+++ SUPPLIED DATA +++
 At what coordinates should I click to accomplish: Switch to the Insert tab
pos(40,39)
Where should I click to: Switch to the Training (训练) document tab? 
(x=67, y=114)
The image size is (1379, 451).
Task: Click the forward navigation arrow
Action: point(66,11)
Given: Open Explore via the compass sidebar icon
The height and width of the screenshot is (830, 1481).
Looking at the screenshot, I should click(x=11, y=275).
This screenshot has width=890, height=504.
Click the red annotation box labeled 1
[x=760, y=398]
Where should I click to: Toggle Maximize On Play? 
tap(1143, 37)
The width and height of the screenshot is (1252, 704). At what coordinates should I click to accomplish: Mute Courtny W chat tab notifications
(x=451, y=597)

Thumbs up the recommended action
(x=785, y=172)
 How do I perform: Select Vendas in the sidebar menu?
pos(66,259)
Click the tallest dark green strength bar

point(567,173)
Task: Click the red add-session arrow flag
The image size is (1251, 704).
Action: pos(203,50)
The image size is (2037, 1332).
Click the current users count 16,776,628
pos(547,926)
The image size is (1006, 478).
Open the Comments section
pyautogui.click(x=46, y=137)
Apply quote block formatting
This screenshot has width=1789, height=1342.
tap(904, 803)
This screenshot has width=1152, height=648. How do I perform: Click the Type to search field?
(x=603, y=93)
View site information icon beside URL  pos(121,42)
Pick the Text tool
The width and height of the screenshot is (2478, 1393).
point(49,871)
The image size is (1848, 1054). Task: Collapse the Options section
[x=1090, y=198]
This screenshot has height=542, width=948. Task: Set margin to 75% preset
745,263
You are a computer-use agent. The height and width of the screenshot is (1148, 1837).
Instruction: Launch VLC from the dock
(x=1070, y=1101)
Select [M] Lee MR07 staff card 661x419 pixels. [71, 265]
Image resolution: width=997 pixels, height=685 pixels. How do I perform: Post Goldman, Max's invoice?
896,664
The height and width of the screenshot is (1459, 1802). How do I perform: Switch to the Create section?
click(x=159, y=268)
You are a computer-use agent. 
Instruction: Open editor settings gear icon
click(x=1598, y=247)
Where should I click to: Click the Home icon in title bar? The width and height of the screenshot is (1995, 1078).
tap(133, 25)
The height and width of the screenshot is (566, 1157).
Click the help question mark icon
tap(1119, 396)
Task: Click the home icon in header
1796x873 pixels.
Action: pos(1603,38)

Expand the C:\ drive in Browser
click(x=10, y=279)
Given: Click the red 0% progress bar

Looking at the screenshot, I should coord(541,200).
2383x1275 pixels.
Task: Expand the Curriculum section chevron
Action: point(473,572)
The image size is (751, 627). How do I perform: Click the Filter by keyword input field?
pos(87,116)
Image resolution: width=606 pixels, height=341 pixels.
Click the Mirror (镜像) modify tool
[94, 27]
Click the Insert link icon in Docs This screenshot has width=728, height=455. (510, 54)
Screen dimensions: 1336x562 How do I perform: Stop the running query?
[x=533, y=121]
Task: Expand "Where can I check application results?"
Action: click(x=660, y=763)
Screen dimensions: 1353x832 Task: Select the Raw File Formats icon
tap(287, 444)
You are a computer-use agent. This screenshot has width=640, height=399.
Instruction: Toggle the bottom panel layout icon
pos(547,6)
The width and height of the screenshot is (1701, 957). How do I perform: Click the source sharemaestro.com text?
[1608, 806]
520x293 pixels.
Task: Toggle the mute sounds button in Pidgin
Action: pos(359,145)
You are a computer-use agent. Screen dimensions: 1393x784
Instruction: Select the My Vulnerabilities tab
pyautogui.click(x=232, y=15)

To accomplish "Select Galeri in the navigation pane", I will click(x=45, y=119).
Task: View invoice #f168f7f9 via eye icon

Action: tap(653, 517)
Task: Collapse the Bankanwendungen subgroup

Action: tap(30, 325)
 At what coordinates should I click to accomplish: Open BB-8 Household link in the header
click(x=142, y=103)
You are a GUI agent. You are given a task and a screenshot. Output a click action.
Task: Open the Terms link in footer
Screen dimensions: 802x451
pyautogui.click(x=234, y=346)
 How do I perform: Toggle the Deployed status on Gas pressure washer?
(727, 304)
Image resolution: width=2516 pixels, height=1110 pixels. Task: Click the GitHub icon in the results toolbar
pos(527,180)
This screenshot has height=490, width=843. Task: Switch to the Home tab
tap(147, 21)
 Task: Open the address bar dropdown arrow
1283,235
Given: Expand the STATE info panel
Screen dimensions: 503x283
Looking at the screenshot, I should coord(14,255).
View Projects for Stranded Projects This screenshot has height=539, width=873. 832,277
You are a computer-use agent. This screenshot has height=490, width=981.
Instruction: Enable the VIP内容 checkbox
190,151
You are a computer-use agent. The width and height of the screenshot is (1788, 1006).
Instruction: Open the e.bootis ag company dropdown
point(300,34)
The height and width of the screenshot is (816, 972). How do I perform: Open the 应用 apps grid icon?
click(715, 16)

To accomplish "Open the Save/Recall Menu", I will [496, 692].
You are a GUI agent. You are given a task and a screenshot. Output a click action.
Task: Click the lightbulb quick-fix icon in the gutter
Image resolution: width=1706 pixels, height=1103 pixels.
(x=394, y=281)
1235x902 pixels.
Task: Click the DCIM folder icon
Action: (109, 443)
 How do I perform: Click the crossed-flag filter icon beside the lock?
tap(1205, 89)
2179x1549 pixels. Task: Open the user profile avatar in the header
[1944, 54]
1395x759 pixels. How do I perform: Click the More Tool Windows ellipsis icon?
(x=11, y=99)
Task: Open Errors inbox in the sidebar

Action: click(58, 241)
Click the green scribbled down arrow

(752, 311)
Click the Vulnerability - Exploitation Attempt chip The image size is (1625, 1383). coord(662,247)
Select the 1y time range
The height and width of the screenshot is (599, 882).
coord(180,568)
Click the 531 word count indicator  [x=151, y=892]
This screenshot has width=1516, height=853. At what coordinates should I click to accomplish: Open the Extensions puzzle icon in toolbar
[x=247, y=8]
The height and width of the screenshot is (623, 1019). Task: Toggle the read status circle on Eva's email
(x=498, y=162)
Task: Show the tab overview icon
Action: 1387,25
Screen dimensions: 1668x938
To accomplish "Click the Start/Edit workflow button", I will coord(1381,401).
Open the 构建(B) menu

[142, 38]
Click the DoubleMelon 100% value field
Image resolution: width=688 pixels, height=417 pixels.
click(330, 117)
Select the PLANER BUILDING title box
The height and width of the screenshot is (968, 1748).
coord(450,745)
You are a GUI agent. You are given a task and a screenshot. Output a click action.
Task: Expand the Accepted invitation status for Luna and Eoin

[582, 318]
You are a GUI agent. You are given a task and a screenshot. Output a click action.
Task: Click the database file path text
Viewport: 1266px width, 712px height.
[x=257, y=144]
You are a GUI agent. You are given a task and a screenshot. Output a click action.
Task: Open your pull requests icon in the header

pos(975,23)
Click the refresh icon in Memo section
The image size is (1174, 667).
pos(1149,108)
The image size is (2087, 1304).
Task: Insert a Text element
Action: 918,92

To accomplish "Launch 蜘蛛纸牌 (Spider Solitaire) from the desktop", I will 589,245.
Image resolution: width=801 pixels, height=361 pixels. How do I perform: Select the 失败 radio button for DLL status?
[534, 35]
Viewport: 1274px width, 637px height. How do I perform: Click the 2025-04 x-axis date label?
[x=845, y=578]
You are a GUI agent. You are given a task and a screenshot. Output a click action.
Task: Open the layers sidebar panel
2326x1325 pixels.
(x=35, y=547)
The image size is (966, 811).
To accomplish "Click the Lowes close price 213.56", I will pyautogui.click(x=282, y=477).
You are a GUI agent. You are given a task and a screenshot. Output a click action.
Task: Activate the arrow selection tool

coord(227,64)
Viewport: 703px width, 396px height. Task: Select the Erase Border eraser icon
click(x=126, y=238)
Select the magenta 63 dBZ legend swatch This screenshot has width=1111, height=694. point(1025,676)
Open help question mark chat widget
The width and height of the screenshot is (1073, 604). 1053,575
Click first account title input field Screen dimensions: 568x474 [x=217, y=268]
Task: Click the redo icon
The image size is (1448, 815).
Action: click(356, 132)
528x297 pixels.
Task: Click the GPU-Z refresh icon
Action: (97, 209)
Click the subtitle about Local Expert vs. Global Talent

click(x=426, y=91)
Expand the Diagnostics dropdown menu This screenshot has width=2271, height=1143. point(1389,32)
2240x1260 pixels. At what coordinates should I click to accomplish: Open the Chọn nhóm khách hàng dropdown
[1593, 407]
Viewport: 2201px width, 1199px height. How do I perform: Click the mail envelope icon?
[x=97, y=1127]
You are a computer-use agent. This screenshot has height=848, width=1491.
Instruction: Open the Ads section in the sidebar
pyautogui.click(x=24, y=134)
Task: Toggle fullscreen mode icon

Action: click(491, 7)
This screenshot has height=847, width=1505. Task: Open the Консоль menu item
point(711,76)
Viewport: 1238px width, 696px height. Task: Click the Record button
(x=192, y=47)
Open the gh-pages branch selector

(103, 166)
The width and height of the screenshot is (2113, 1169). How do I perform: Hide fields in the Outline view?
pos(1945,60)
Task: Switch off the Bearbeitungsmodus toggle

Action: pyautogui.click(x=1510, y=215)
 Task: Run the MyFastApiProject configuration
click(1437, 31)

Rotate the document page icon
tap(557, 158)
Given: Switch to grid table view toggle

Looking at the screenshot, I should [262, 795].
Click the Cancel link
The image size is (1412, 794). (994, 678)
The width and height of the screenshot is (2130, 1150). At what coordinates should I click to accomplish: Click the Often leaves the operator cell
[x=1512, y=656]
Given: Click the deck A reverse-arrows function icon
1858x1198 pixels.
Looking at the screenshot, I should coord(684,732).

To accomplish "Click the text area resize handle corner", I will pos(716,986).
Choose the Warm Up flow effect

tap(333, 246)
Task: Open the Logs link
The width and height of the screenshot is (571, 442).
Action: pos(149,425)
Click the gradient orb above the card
+++
BRIEF
Some lines above contain the word "card". Copy each of them.

RESULT FOR THIS TASK
Select [M] Lee MR07 staff card 661x419 pixels. [71, 265]
Click the gradient orb above the card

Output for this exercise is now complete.